Las familias que acogen a varios ascendientes pueden aplicar la deducción por cada uno de ellos, siempre que cumplan individualmente con todos los requisitos establecidos. Esto significa que un hogar con dos abuelos mayores de 75 años podría desgravar hasta 5.100 euros en su declaración, una cantidad nada despreciable. La Agencia Tributaria ha diseñado este incentivo para reconocer la carga económica que supone el cuidado de personas mayores en el ámbito familiar, una realidad cada vez más presente en el territorio nacional.
Las condiciones imprescindibles que debes conocer
Para acceder a este beneficio fiscal, el familiar debe haber cumplido 65 años o contar con un grado de discapacidad igual o superior al 33%. Esta primera barrera es clara, pero las siguientes condiciones requieren mayor atención. La convivencia debe ser efectiva y prolongada. Concretamente, es necesario compartir domicilio durante al menos la mitad del período impositivo, lo que equivale aproximadamente a seis meses. Este requisito temporal es verificado por Hacienda mediante el padrón municipal y otros registros oficiales.
El límite de ingresos del ascendiente constituye otro punto crítico. Los ingresos brutos anuales no pueden superar los 8.000 euros, sin incluir en este cómputo las rentas que estén exentas de tributación. Además, si el familiar presenta su propia declaración de la Renta, sus rendimientos sujetos a tributación deben mantenerse por debajo de 1.800 euros anuales. El parentesco también está perfectamente delimitado. Solo se consideran válidos los ascendientes directos como padres, abuelos o bisabuelos, ya sea por consanguinidad o mediante adopción legal. Los familiares políticos o colaterales quedan excluidos de esta deducción.
Ventajas adicionales por discapacidad
La normativa fiscal española contempla beneficios complementarios cuando el ascendiente tiene reconocido oficialmente un grado de discapacidad. En estos casos, la deducción puede incrementarse hasta 3.000 euros si el porcentaje de discapacidad se sitúa entre el 33% y el 64%. Cuando la discapacidad alcanza o supera el 65%, el beneficio fiscal se multiplica considerablemente. En estas situaciones, los contribuyentes pueden desgravar hasta 9.000 euros por el ascendiente, una cantidad que refleja las necesidades especiales de atención y cuidado que requieren estas personas. Estos importes adicionales son acumulables con las deducciones por edad, lo que puede resultar en ahorros fiscales muy significativos para las familias cuidadoras en España.

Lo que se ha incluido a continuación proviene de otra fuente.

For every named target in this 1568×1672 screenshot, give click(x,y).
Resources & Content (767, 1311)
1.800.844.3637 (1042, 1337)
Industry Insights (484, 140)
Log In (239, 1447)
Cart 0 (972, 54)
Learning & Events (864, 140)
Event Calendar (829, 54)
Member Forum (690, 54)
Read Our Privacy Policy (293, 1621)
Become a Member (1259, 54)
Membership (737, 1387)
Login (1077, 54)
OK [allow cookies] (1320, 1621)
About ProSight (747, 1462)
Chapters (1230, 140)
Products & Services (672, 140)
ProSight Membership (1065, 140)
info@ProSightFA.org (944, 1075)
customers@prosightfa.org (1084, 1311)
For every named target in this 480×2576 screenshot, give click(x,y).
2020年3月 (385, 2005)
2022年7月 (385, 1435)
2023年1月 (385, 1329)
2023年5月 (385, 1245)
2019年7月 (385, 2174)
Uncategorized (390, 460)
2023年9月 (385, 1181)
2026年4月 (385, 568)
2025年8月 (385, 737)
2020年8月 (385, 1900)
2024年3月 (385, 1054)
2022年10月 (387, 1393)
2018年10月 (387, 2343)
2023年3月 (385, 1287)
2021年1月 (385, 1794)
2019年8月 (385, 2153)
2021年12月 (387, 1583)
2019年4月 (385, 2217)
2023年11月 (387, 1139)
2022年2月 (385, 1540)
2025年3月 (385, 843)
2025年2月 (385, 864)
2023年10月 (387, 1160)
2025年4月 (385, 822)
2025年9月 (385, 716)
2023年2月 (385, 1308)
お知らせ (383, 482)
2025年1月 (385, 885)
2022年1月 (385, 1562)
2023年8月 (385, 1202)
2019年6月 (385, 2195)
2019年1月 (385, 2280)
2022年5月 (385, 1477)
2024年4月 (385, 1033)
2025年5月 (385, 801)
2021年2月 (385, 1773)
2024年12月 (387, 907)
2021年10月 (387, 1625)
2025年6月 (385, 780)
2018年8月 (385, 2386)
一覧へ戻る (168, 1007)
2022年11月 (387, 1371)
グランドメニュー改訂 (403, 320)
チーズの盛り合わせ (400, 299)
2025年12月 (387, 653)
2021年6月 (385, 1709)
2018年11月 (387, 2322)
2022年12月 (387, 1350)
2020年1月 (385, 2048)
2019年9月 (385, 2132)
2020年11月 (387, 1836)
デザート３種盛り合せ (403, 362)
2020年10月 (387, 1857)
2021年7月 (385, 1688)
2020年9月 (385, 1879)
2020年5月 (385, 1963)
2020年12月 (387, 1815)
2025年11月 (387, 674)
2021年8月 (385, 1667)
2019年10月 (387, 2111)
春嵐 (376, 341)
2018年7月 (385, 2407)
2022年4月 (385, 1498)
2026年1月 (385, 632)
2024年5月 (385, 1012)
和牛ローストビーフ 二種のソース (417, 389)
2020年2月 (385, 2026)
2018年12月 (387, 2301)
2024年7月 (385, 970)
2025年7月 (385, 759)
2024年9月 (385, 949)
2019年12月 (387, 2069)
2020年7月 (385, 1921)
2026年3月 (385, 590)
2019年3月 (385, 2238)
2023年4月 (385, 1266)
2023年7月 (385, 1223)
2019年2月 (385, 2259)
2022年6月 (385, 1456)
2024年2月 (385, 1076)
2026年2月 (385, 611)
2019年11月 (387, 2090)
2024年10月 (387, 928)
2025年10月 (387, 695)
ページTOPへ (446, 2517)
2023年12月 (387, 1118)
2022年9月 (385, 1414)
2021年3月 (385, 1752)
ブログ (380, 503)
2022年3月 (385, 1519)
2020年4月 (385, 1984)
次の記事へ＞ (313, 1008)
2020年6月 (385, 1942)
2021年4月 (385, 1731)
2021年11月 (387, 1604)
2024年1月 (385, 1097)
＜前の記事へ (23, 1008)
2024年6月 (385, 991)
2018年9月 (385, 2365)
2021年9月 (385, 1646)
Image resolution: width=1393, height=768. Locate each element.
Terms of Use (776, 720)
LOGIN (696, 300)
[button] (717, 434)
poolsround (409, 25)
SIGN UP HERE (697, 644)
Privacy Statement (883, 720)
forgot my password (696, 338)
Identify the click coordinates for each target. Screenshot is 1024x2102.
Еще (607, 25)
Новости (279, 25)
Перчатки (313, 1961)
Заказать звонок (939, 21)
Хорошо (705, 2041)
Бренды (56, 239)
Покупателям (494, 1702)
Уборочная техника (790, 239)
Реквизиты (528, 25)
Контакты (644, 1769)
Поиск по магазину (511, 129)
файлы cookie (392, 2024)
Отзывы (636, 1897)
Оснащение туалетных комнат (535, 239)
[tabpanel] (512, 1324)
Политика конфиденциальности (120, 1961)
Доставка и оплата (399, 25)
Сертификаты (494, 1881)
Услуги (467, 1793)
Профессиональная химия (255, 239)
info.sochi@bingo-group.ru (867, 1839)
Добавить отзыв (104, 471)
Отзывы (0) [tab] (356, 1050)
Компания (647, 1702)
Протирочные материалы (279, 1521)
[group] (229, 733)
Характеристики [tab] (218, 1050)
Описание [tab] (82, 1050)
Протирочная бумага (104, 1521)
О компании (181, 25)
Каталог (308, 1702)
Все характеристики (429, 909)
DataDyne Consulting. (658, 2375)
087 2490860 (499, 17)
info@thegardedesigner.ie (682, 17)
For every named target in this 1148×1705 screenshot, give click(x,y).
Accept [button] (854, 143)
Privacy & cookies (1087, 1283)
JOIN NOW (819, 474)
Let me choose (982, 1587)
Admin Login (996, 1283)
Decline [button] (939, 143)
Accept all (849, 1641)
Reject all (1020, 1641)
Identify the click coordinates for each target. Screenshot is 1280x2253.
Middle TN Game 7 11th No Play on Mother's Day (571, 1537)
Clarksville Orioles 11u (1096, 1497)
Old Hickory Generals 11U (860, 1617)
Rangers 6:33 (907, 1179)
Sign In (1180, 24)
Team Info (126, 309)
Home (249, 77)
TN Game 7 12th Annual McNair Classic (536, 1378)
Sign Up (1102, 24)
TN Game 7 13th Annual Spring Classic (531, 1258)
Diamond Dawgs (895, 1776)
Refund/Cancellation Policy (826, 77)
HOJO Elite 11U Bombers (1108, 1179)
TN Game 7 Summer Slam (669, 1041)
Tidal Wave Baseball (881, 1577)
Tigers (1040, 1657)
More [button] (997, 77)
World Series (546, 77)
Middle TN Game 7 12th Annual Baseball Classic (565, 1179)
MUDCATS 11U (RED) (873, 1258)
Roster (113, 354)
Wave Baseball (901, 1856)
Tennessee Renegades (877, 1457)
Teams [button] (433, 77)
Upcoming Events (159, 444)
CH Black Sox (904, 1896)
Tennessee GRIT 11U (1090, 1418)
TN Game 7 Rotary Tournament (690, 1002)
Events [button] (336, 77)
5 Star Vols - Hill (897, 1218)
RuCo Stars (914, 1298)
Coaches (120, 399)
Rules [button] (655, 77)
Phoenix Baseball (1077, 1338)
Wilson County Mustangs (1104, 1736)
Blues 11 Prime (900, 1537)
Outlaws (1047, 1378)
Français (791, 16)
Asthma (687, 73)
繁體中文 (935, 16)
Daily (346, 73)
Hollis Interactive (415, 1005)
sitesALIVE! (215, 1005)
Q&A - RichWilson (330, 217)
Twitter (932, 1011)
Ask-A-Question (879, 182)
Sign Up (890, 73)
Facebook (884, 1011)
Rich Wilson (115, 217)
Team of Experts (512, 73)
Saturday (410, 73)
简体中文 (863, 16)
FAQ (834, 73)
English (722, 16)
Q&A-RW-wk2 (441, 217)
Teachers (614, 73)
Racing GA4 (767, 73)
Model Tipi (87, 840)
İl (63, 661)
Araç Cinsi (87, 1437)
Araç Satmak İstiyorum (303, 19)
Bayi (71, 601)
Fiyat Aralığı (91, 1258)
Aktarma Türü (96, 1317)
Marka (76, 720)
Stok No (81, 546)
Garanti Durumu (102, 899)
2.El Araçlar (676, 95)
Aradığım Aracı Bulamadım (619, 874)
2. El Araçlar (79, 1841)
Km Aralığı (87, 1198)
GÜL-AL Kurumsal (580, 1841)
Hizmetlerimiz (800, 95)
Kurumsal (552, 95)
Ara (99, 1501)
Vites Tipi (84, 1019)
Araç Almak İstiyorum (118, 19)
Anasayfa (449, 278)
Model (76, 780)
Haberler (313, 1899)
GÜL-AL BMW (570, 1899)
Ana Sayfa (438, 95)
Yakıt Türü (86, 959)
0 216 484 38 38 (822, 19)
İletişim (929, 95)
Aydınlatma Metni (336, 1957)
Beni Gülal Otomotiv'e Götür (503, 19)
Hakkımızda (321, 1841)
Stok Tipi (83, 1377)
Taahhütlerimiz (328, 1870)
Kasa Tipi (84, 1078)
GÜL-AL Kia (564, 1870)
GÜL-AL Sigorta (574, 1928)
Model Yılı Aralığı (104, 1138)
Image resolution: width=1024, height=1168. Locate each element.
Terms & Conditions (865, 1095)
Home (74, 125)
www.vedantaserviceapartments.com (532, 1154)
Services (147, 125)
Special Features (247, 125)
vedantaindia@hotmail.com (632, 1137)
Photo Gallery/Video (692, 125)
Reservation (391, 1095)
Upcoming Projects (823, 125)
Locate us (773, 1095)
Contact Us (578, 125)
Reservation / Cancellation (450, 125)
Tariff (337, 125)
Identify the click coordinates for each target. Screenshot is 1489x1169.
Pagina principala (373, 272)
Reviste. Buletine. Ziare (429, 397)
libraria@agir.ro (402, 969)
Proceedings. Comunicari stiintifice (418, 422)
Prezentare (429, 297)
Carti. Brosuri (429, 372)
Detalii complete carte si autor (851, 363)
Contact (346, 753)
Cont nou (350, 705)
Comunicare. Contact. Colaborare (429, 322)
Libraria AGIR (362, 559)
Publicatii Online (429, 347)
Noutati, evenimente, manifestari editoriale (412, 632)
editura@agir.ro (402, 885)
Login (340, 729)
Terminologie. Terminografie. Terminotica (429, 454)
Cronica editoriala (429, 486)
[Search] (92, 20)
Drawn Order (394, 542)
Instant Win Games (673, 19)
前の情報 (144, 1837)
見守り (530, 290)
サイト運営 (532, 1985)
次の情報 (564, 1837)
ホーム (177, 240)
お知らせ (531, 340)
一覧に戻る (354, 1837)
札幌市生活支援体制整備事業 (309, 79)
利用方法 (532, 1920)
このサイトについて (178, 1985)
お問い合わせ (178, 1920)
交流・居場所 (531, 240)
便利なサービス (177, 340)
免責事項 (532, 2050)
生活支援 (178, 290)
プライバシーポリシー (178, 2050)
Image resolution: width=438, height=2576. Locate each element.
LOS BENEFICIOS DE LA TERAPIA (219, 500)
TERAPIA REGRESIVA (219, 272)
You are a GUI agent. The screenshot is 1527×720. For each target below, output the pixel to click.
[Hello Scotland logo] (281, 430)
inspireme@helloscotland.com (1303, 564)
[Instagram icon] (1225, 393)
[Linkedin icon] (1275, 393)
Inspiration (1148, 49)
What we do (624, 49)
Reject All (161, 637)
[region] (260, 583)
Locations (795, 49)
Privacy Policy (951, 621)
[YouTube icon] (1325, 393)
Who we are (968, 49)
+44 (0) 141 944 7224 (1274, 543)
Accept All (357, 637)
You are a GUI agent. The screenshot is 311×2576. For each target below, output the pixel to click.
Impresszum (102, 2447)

El proceso de solicitud se realiza directamente en el apartado de mínimos por ascendientes dentro de la plataforma Renta WEB de la Agencia Tributaria. El sistema digital está diseñado para facilitar la introducción de datos y el cálculo automático del beneficio aplicable. Los declarantes deben introducir con precisión la información sobre convivencia, edad e ingresos del familiar en cuestión. El programa informático calcula de forma automática la reducción correspondiente una vez verificados todos los parámetros.
Es fundamental conservar la documentación acreditativa de la convivencia y de los ingresos del ascendiente, ya que la Agencia Tributaria puede solicitar justificantes para verificar el cumplimiento de los requisitos. Los certificados de empadronamiento, las declaraciones juradas y los documentos bancarios son elementos probatorios habituales en caso de revisión.